### [Exercise]
Render into Spanish this sentence from the MedTech Europe news roundup: "The recent media coverage showcased key structural challenges shaping Europe’s medtech landscape, from regulation to investment to value creation."

### [Text excerpt]
--- START ---

MedTech Europe in the headlines in June 2026
Posted on 02.07.2026
The recent media coverage showcased key structural challenges shaping Europe’s medtech landscape, from regulation to investment to value creation.
Industry urges dedicated support for Europe’s €13B IVD sector
Position paper on IVDR revision welcomes many of the EU’s proposed changes, but requests tweaks to orphan diagnostics, risk classifications and health institution tests. MedTech Insight noted that the new document follows the association’s May publication of an overall position paper on the European Commission’s proposed revisions to both the Medical Device Regulation and IVDR. The publication of the IVDR position paper was also covered by the Regulatory Affairs Professionals Society (RAPS) and Medical Buyer.

--- END ---

### [Information given]
--- START ---

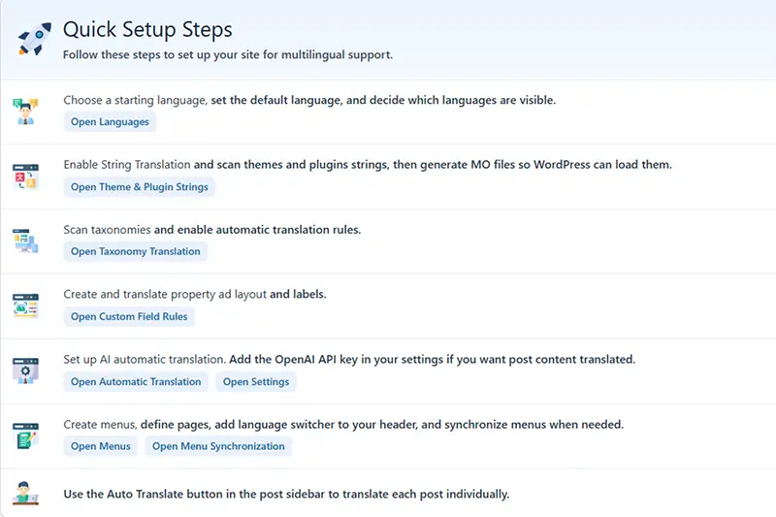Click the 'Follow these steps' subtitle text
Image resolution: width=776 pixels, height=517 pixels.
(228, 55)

--- END ---
--- START ---

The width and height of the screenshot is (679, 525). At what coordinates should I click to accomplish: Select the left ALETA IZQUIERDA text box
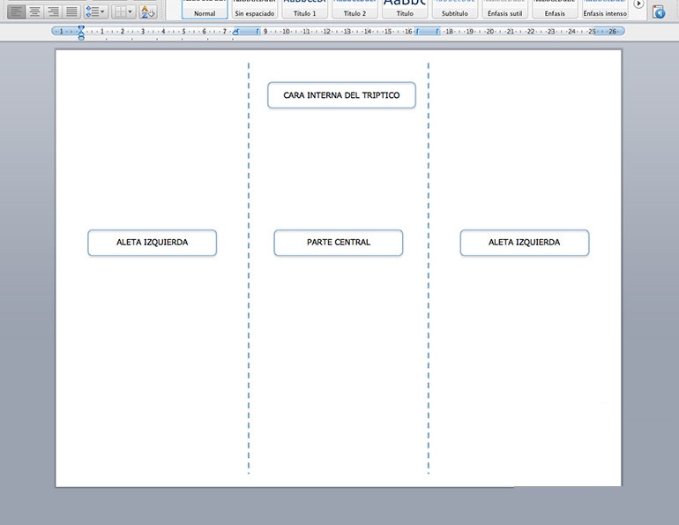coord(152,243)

--- END ---
--- START ---

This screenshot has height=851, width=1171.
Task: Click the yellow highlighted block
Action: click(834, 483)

--- END ---

### [Result]
La reciente cobertura mediática puso de relieve desafíos estructurales clave que están configurando el panorama de la tecnología médica en Europa, desde la regulación hasta la inversión y la creación de valor.